* DATASET EXCERPTS:
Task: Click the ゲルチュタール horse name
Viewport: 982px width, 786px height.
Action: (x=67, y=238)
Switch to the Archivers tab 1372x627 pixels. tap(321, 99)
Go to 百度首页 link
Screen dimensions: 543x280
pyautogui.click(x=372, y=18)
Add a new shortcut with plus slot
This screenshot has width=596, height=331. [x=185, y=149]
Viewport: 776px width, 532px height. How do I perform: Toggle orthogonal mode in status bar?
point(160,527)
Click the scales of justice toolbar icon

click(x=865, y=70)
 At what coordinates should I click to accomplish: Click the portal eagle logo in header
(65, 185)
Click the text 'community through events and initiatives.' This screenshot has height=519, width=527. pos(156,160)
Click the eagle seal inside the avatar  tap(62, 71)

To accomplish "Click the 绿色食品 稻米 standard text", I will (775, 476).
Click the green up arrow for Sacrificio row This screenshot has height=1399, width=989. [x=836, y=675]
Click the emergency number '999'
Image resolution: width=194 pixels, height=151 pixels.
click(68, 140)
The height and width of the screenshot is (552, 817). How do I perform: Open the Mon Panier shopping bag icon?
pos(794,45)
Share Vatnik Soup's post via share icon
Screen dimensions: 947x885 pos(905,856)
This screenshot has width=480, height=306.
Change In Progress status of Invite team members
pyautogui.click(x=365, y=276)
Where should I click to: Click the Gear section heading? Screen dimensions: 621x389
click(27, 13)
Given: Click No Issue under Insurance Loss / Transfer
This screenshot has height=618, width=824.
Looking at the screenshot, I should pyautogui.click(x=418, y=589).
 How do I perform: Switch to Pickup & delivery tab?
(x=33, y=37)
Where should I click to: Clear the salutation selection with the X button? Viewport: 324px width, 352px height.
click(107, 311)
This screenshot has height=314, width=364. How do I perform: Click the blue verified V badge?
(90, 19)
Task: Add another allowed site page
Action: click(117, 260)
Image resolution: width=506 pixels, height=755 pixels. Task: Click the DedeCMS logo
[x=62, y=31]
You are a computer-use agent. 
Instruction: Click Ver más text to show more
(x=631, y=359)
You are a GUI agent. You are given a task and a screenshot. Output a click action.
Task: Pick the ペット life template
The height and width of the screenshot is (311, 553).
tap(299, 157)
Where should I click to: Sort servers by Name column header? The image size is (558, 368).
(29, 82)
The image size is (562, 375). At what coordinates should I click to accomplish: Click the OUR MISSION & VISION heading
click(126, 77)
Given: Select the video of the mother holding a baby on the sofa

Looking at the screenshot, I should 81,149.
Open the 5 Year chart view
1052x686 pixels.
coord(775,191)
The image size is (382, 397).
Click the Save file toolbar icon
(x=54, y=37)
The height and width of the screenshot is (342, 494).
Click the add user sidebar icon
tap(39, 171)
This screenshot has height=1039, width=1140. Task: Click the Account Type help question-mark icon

* ASSIGNMENT:
Check the lines above and copy each one that includes "agent".

* TASK SOLUTION:
You are a computer-use agent. 
You are a GUI agent. You are given a task and a screenshot. Output a click action.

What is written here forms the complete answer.